─── Data section
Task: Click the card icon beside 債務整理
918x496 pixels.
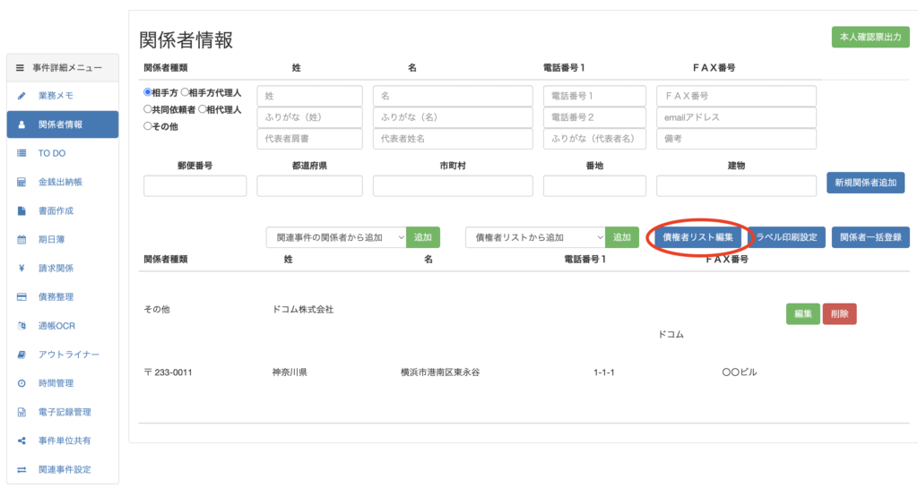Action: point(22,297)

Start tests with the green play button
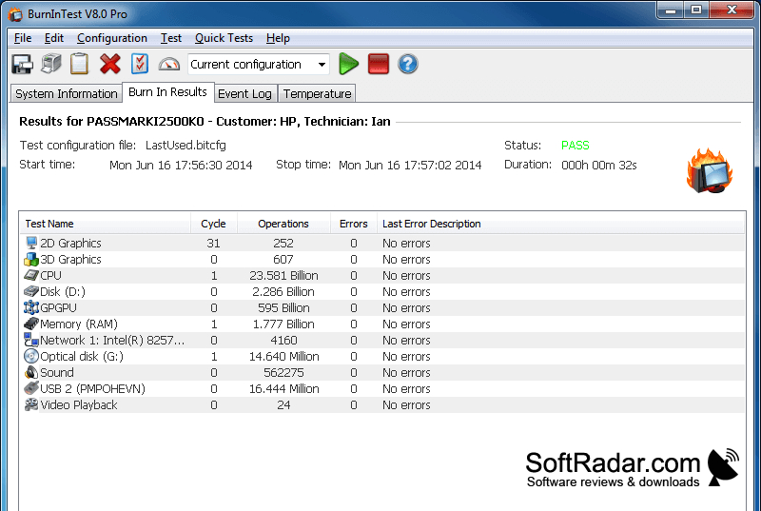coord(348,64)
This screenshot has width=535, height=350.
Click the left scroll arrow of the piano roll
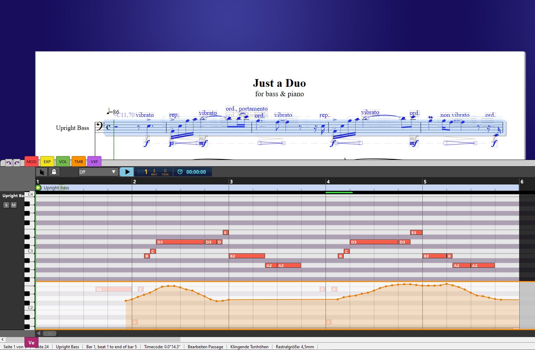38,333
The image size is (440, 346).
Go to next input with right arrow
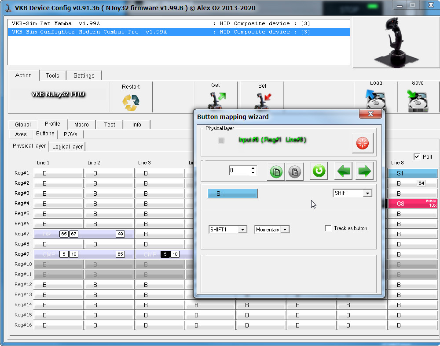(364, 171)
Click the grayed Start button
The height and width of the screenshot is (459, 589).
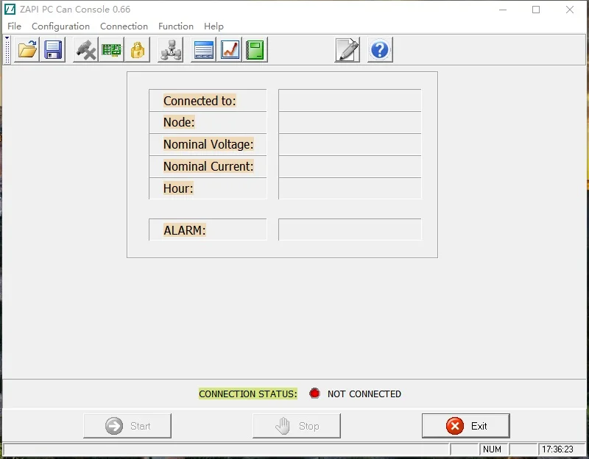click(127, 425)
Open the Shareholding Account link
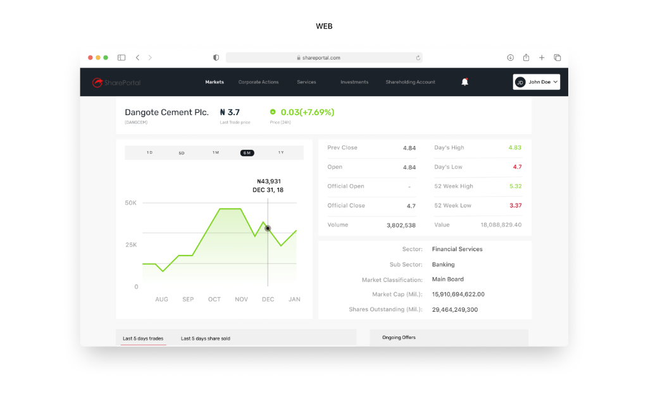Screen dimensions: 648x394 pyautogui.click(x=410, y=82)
──────
* Directions
Set down all the entries exactly as they appear, but skip any pictures.

* Task answer
Task: Click the card icon beside 債務整理
918x496 pixels.
Action: point(22,297)

Start tests with the green play button
coord(348,64)
This screenshot has width=535, height=350.
Click the left scroll arrow of the piano roll
38,333
The image size is (440, 346).
Go to next input with right arrow
(364, 171)
Click the grayed Start button
The height and width of the screenshot is (459, 589).
click(127, 425)
Open the Shareholding Account link
Screen dimensions: 648x394 pyautogui.click(x=410, y=82)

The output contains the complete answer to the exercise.